For those of us who had imaginative childhoods, I’m sure one of the biggest questions on any parent’s mind is, “How do I improve my child’s imagination?” To me, there is nothing more beautiful than the imagination of a child. When I was little, in elementary school, I wanted to fly. The dream of flight preoccupied me all through my hated math lessons and every monotonous school assembly as well. At recess, I would run around with all kinds of contraptions designed to lift me into the wind. The fact that I never managed to launch myself never really seemed to bother me. You see, children have within them the ability to imagine their way past reality. They can walk the woods and feel the fairy spirits as they dance between the trees. They can see monsters under the bed who like bananas. Their world is one of endless wonder and captivating magic.
Now that I’m all grown up and then some, I’ve noticed a disturbing trend. Our children’s imaginations are fading, not imperceptibly over time but massively, as though their tender thoughts were being run over by a dump truck. The imaginary world our children should inhabit is one that is under increasing threat. Collectively, the toys our children play with tell them what to think, what to see, and how to play. Their play is being scripted to fall within certain boundaries, and the toys themselves allow only a narrow, constrained kind of play. Not only that, but then there’s screens which we’ll get to in a moment.
Toys first: Toys are defined for a certain kind of play.
Well, imagination is like a muscle. Use it, and it gets better and better. Don’t, and it might just be lost for ever. And that’s what’s happening to the most precious resource our children have: it’s disappearing into a world of defined play, and that’s when they’re off their screens. When they’re on them, their imagination is squashed, their creativity is numbed, and their future eyesight is ruined, to name but a few issues.

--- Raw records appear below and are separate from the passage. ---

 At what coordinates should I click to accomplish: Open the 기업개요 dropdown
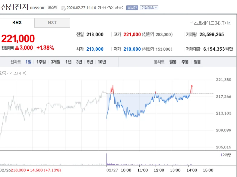click(149, 8)

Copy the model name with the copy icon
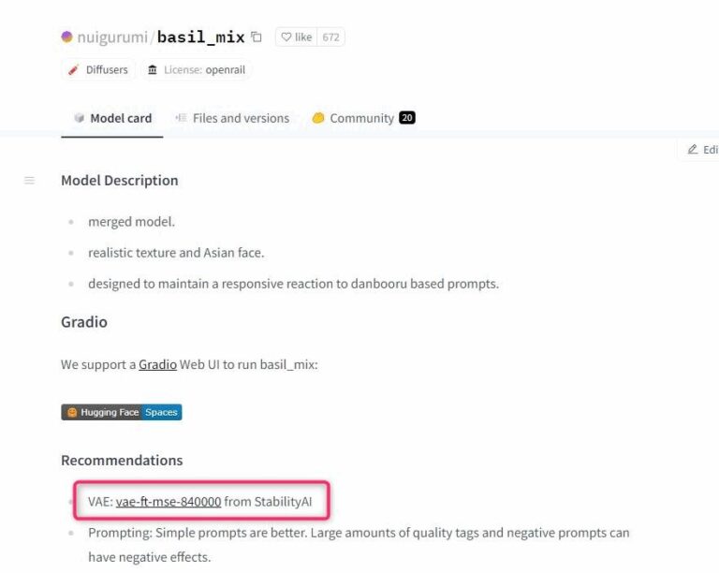pos(257,37)
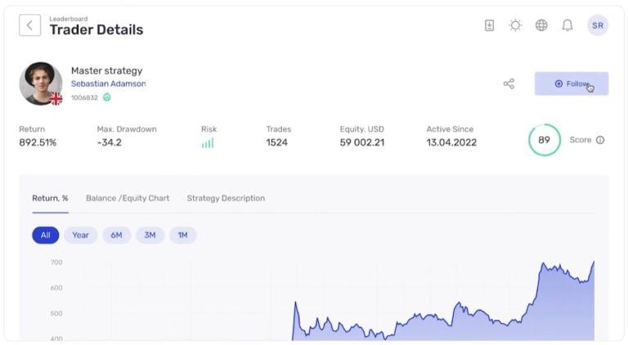Toggle light theme sun icon
This screenshot has height=345, width=628.
coord(515,25)
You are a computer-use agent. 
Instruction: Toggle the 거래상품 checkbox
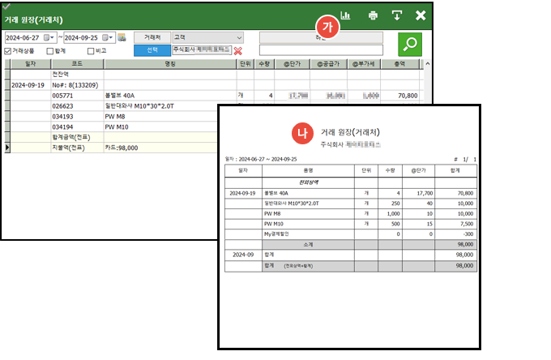pyautogui.click(x=9, y=50)
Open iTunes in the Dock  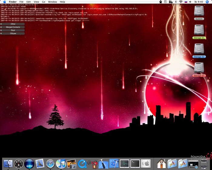coord(61,164)
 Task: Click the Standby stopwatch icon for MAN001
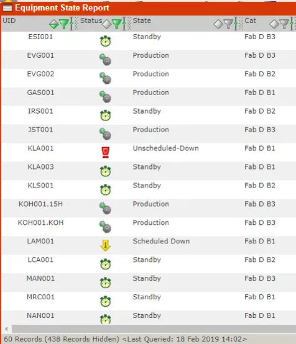pos(106,283)
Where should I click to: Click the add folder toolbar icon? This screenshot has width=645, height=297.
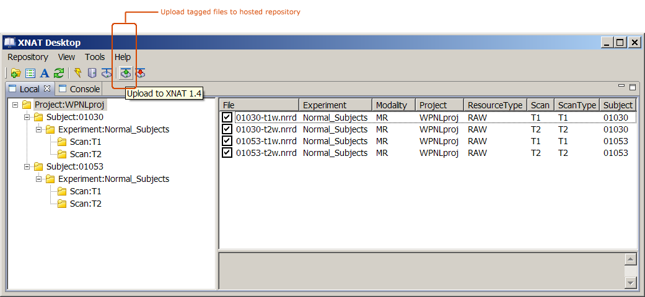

Children who are not glued to their screens are more likely to be playing with toys that encourage them to stay within the lines and “think in the box” rather than letting their imaginations run wild. Creatively, is trampled. Self-expression is blanketed by a sea of dead thinking. The rules of play may be unspoken, but they are rules nonetheless.
And because the play is so restricted, it barely registers on the imaginative scale, and children lose interest quickly. Marketers know this, and so children get stuck on a treadmill of needing something new just to stay entertained. They reach out for the next toy in the series or the next “must-have” character because they think that is what they want, or they find solace in their parents’ phones. Children are being taught to constantly need new toys, just as a cocaine addict becomes desperate for their fix. Despite satisfying the child’s immediate desire, parents should expect their child to quickly become dissatisfied. That’s because none of these toys truly meet a child’s needs, and as a result, their desire is limitless.
How do I improve my child’s imagination? Remember the KISS principle.
These same “wants” drive the insane shopping craze at Christmas for products that will be quickly forgotten. The fear of their child being disappointed on Christmas morning is understandable and compelling. But what’s at stake here is something monumental. Just at a time in history where we face all sorts of challenges on many fronts, we’re killing the imagination of those on whom we must most rely to think outside the box: our children. We need their creativity and imagination, their love and wonder. Their imaginations are our future. So when you ask the question, “How can I improve my child’s imagination?” Look no further than providing simple and stimulating play toys and opening the door. Let’s look after our kids’ imaginations. They are so precious.